Correlation Between Citigroup and Mackenzie Core
Can any of the company-specific risk be diversified away by investing in both Citigroup and Mackenzie Core at the same time? Although using a correlation coefficient on its own may not help to predict future stock returns, this module helps to understand the diversifiable risk of combining Citigroup and Mackenzie Core into the same portfolio, which is an essential part of the fundamental portfolio management process.
By analyzing existing cross correlation between Citigroup and Mackenzie Core Plus, you can compare the effects of market volatilities on Citigroup and Mackenzie Core and check how they will diversify away market risk if combined in the same portfolio for a given time horizon. You can also utilize pair trading strategies of matching a long position in Citigroup with a short position of Mackenzie Core. Check out your portfolio center.

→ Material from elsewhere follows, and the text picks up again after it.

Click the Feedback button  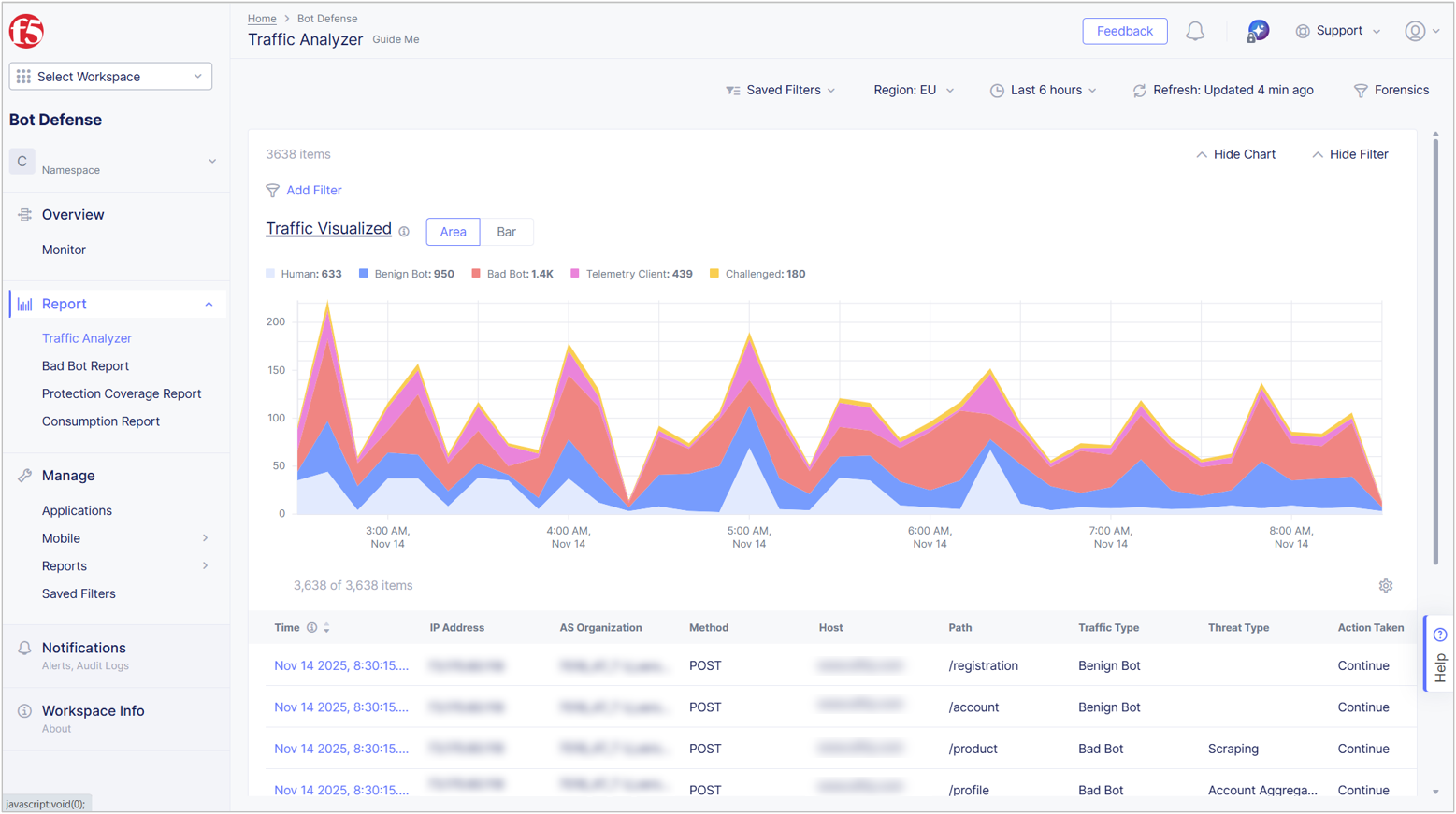1124,30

Please also check ongoing floating volatility patterns of Citigroup and Mackenzie Core.
Diversification Opportunities for Citigroup and Mackenzie Core
-0.13 | Correlation Coefficient |
Good diversification
The 3 months correlation between Citigroup and Mackenzie is -0.13. Overlapping area represents the amount of risk that can be diversified away by holding Citigroup and Mackenzie Core Plus in the same portfolio, assuming nothing else is changed. The correlation between historical prices or returns on Mackenzie Core Plus and Citigroup is a relative statistical measure of the degree to which these equity instruments tend to move together. The correlation coefficient measures the extent to which returns on Citigroup are associated (or correlated) with Mackenzie Core. Values of the correlation coefficient range from -1 to +1, where. The correlation of zero (0) is possible when the price movement of Mackenzie Core Plus has no effect on the direction of Citigroup i.e., Citigroup and Mackenzie Core go up and down completely randomly.

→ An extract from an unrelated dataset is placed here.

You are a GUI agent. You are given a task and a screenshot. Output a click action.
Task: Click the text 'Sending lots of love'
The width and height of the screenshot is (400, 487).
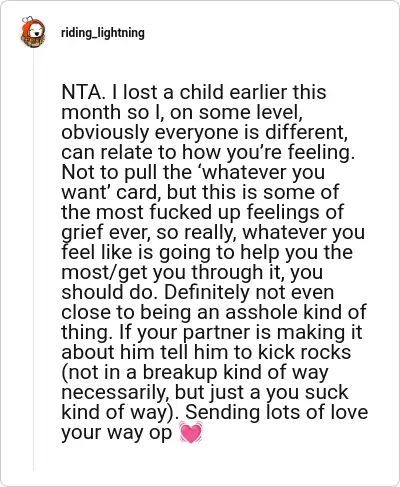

Pair Corralation between Citigroup and Mackenzie Core
Taking into account the 90-day investment horizon Citigroup is expected to generate 6.25 times more return on investment than Mackenzie Core. However, Citigroup is 6.25 times more volatile than Mackenzie Core Plus. It trades about 0.15 of its potential returns per unit of risk. Mackenzie Core Plus is currently generating about -0.01 per unit of risk. If you would invest 6,133 in Citigroup on August 28, 2024 and sell it today you would earn a total of 842.00 from holding Citigroup or generate 13.73% return on investment over 90 days.

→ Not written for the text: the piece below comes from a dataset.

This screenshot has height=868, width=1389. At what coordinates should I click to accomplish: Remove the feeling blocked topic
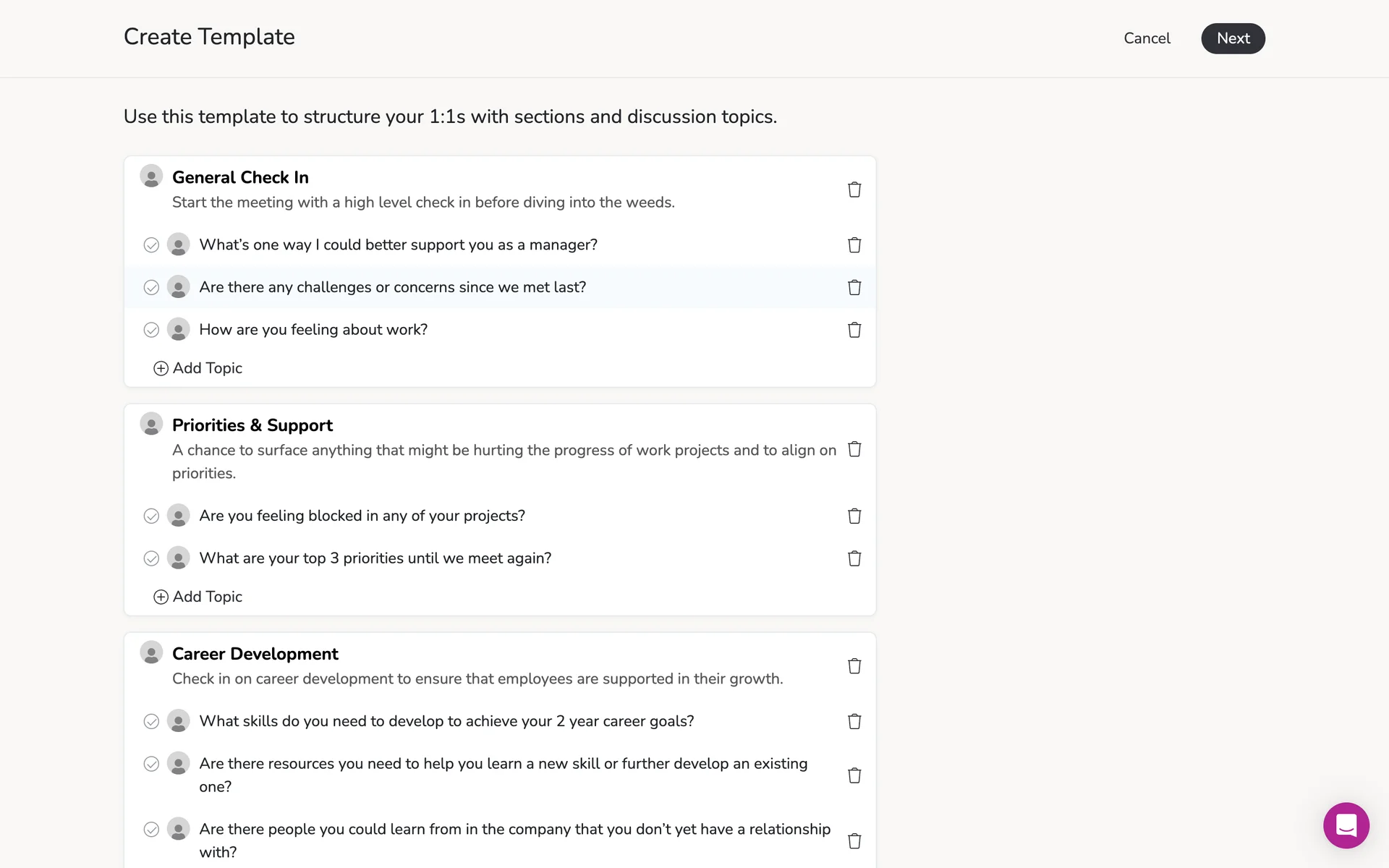click(x=854, y=516)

Time Period | 3 Months [change] |
Direction | Moves Against |
Strength | Insignificant |
Accuracy | 97.67% |
Values | Daily Returns |
Citigroup vs. Mackenzie Core Plus
Performance |
Timeline |
Citigroup |
Mackenzie Core Plus |
Citigroup and Mackenzie Core Volatility Contrast
Predicted Return Density |
Returns |
Pair Trading with Citigroup and Mackenzie Core
The main advantage of trading using opposite Citigroup and Mackenzie Core positions is that it hedges away some unsystematic risk. Because of two separate transactions, even if Citigroup position performs unexpectedly, Mackenzie Core can make up some of the losses. Pair trading also minimizes risk from directional movements in the market. For example, if an entire industry or sector drops because of unexpected headlines, the short position in Mackenzie Core will offset losses from the drop in Mackenzie Core's long position.The idea behind Citigroup and Mackenzie Core Plus pairs trading is to make the combined position market-neutral, meaning the overall market's direction will not affect its win or loss (or potential downside or upside). This can be achieved by designing a pairs trade with two highly correlated stocks or equities that operate in a similar space or sector, making it possible to obtain profits through simple and relatively low-risk investment.Mackenzie Core vs. Mackenzie Core Plus | Mackenzie Core vs. Mackenzie Unconstrained Bond | Mackenzie Core vs. Mackenzie Floating Rate | Mackenzie Core vs. Mackenzie Canadian Short |
Check out your portfolio center.Note that this page's information should be used as a complementary analysis to find the right mix of equity instruments to add to your existing portfolios or create a brand new portfolio. You can also try the Portfolio Optimization module to compute new portfolio that will generate highest expected return given your specified tolerance for risk.